Reading text -
□ □ □ □

Key insights:
1. Asia - US West Coast daily ocean rates dipped to $990/FEU yesterday, a new FBX low for this lane.
2. Conventional wisdom is that once excess inventories run down – and if consumer demand is there – the industry will enter a restocking cycle and ocean demand and rates will climb. Some recent projections had that rebound to above 2019 volumes set to begin already in March.
3. But falling rates through March and into April, increases in announced blanked sailings for the coming weeks, and contract negotiations still up in the air given the still-slumping spot market, may signal growing skepticism that any rebound has already begun or will kick in very soon.
• Asia-US West Coast prices (FBX01 Weekly) fell 1% to $1,006/FEU. This rate is 94% lower than the same time last year.
• Asia-US East Coast prices (FBX03 Weekly) decreased 1% to $2,097/FEU, and are 88% lower than rates for this week last year.

□ □ □ □

Raw data -
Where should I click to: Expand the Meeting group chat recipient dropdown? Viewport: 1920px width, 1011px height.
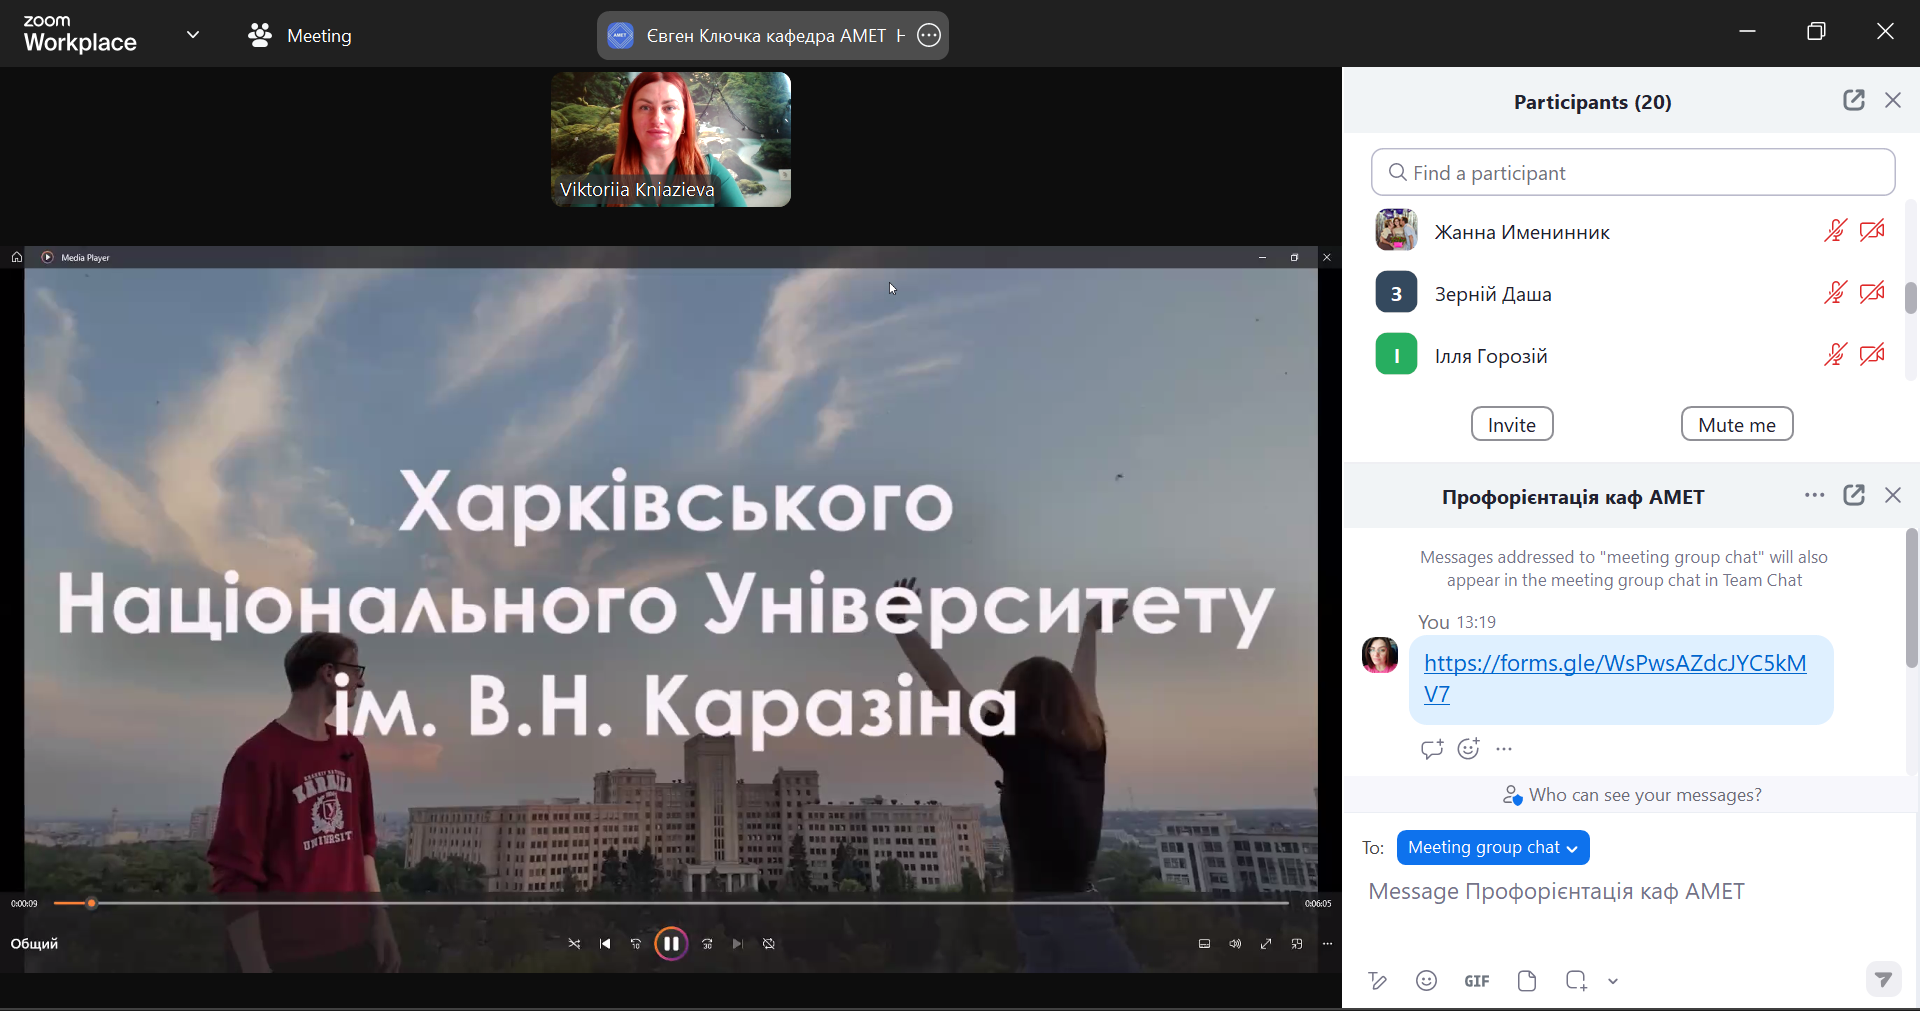1492,848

□ □ □ □

Short problem 1 -
According to the conventional wisdom described in the freight rate update, why are ocean demand and rates expected to climb? Answer in one to three sentences.
Short problem 2 -
List every dollar rate per FEU that the freight rate update gives, along with the lane each one applies to.

Reply 1 -
Once excess inventories run down, and if consumer demand is there, the industry is expected to enter a restocking cycle. That restocking would push ocean demand and rates higher.

Reply 2 -
- $990/FEU: Asia - US West Coast daily ocean rate
- $1,006/FEU: Asia-US West Coast (FBX01 Weekly)
- $2,097/FEU: Asia-US East Coast (FBX03 Weekly)